Description: The IV group at the TU Delft invites applications for a fully a funded Ph.D. Student/Post-Doc position in Computer Vision (CV), Sensor Fusion (SF) and/or Machine Learning (ML). The openings deal with pedestrian/cyclist safety for highly automated vehicles and are part of larger collaborative efforts at Dutch and EU level.
The intended research addresses problems within the spectrum of object detection, pose estimation, motion modeling, tracking, and intent recognition from multi-sensor data (video, radar, lidar). Deep Learning is a promising research avenue but other ML methodologies might apply as well.
We are seeking applicants with an interest in performing cutting edge research in an active and exciting research area (cf. self-driving cars by the automotive/hi-tech industry). Prospective applicants should have a strong academic record with solid background in computer science or engineering. Extensive experience in CV, SF or ML is a requirement for the Post-Doc position; it is a strong plus for the Ph.D.-Student position. Good programming skills are expected, preferably in C/C++ and MATLAB/Python.

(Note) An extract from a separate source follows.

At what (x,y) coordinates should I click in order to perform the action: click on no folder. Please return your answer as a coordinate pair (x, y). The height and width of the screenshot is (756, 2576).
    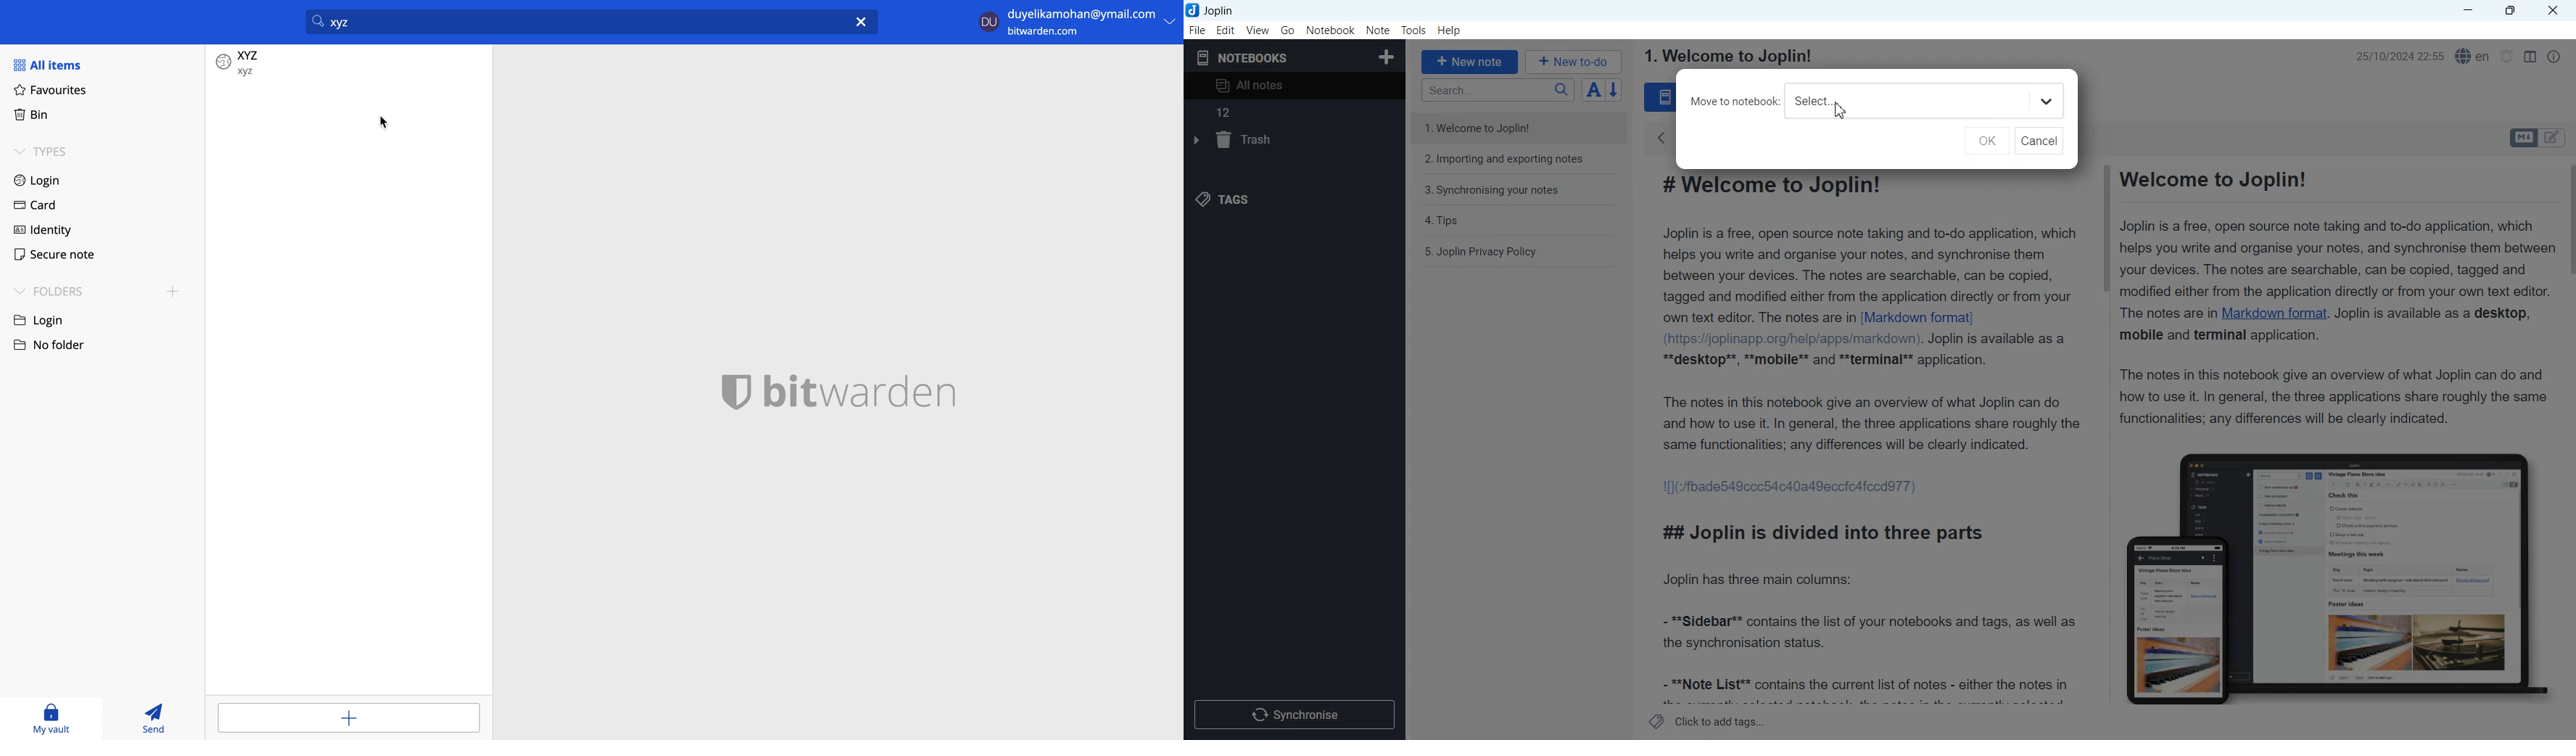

The appointments are full time (38 hrs/wk). The Post-Doc appointment will be for an initial period of 2 yrs. (renewable for a 3rd. year). The Ph.D. student appointment will be for a period of 4 yrs. Salaries are in accordance with the university regulations for academic personnel (Post-Doc salary EUR 2919-3831, Ph.D.-Student salary EUR 2083-2664).
Living conditions in the Netherlands (e.g. Delft, Hague, Amsterdam) are considered to be among the very best in Europe. The TU Delft scores consistently high in international comparisons (e.g. within top 20 in QS World Univ. Rankings 2015/2016 in Engin. and Techn.).
Application Instructions: Applications should be directed to Prof. Dariu Gavrila (see www.gavrila.net for contact data) and include a motivation letter, a CV, BS/MS transcripts including grades, MS Thesis (plus Ph.D. Thesis for the PostDoc level), a list of projects and/or publications and the names of two references.